# Si swim edition



## prokat (Jul 17, 2010)

Wow


----------



## MarkU (Jun 3, 2013)

Yup..


----------



## firedog4$ (Aug 24, 2004)

Find the cat?


----------



## Whitebassfisher (May 4, 2007)

To me she is very attractive, looks really healthy, not skin and bones.


----------



## prokat (Jul 17, 2010)

She got a little sausage fingers going on. Doh.


----------



## Pocketfisherman (May 30, 2005)

I like sausage.


----------



## Frontier2104 (Jul 16, 2012)

Oh the benefits of modern technology in photography ( photo editing)
Saw a photo of this model on another web site, where a photo of her in a similar pose revealed what appeared to be two C-section type scars. Those scars are missing in this touched up photo.

Nice looking and congrates to her for the cover


----------



## fouL-n-fin (Jan 16, 2011)

I love it.

Sent from my iPhone using Tapatalk


----------



## bg (May 21, 2004)

Pass.


----------



## CORNHUSKER (Jul 12, 2004)

Slump Buster!!!

:brew2:


----------



## jaime1982 (Aug 25, 2009)

I would!

Im not into chicks that have the body of a 12year old boy.


----------



## Poolman (Jul 1, 2012)

i see the cat


----------



## bg (May 21, 2004)

jaime1982 said:


> I would!
> 
> Im not into chicks that have the body of a 12year old boy.


Is this the body of a 12 y/o boy?

Can anyone honestly say they would rather have the current cover girl vs. those of the past?


----------



## dbarham (Aug 13, 2005)

Yes

Sent from my SM-G920V using Tapatalk


----------



## sotexhookset (Jun 4, 2011)

Dam skippy!


----------



## Yellow Mouth Chaser (Jan 8, 2008)

I would take the new over the old.


----------



## Chuck06R1 (Apr 7, 2015)

dbarham said:


> Yes
> 
> Sent from my SM-G920V using Tapatalk


Agreed. Not saying the other models we not attractive but the current one posted by the OP is more realistic.

My toys are enough high maintenance for me. I don't need to add a high maintenance female to the equation.:rotfl:


----------



## jaime1982 (Aug 25, 2009)

bg said:


> Is this the body of a 12 y/o boy?
> 
> Can anyone honestly say they would rather have the current cover girl vs. those of the past?


That one isnt boyish but it you look up any (super models) of the ones they use for fashion shows, they are all skinny and sick looking. Like crackhead, chicken head looking with hip bones all out and stuff.

Im not saying fat is IT because fit is very hot, but anorexic looking isnt it for me.

Current for me BTW


----------



## CORNHUSKER (Jul 12, 2004)

Fat chicks suck!!!


:brew2:


----------



## mstrelectricman (Jul 10, 2009)

CORNHUSKER said:


> Fat chicks suck!!!
> 
> :brew2:


This. She's a little porky for me and after a few years she'll be usin WAY too much food and toilet paper!:rotfl:


----------



## Rack Ranch (May 25, 2004)

I would take either!!!!
+ + + +
- TASK 1 -
Decide whether each statement below agrees with the thread. For each, answer yes or no and quote the words of the thread that decide it.
(a) Frontier2104 says that scars visible in a photo on another web site do not appear in this photo.
(b) Yellow Mouth Chaser prefers the earlier cover girls to the new one.
(c) Rack Ranch says he would take only the current cover girl.
- TASK 2 -
Answer these questions from the thread:
(a) Which member posted "Find the cat?"
(b) What date appears beside the name Chuck06R1?
(c) What one-word reply did bg give in his first post?
- TASK 3 -
List every member who has more than one post in the thread.
+ + + +
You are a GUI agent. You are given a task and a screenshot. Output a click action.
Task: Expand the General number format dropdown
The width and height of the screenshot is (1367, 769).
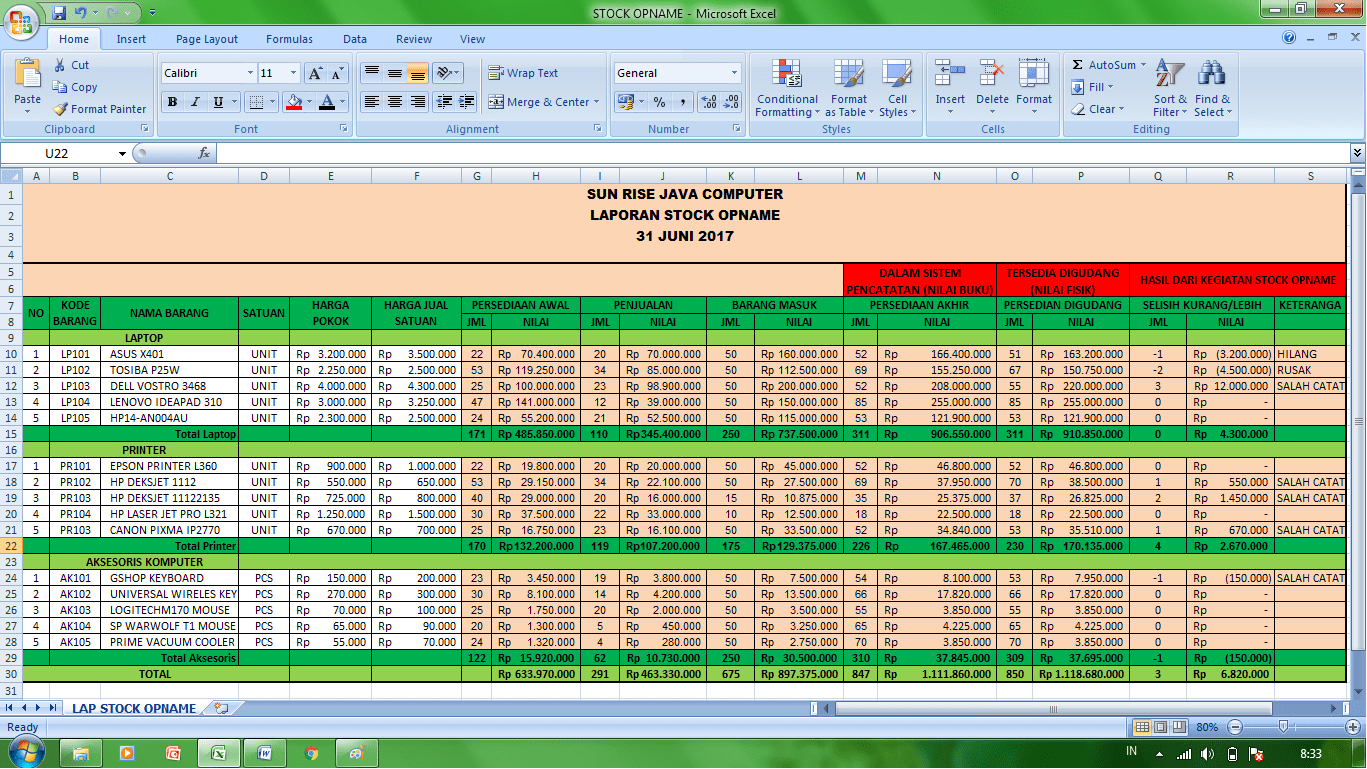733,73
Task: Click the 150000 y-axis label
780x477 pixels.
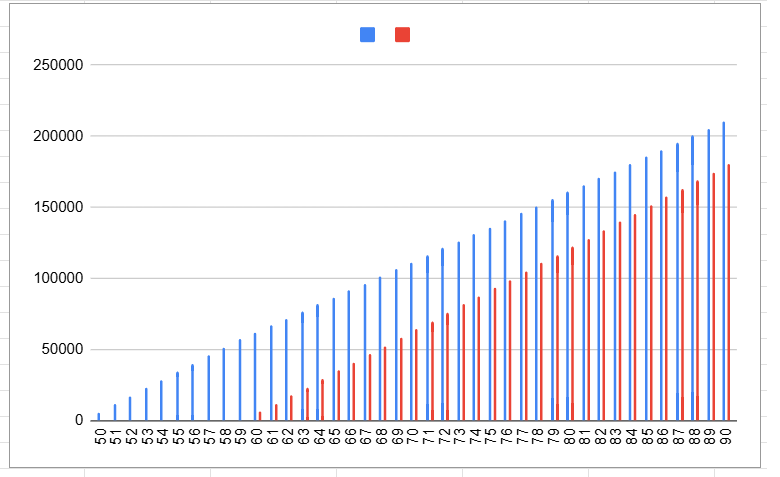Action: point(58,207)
+ + + +
- OUTPUT 1 -
(a) Yes: "Those scars are missing in this touched up photo."
(b) No: "I would take the new over the old."
(c) No: "I would take either!!!!"

- OUTPUT 2 -
(a) firedog4$
(b) Apr 7, 2015
(c) "Pass."

- OUTPUT 3 -
prokat, bg, CORNHUSKER, jaime1982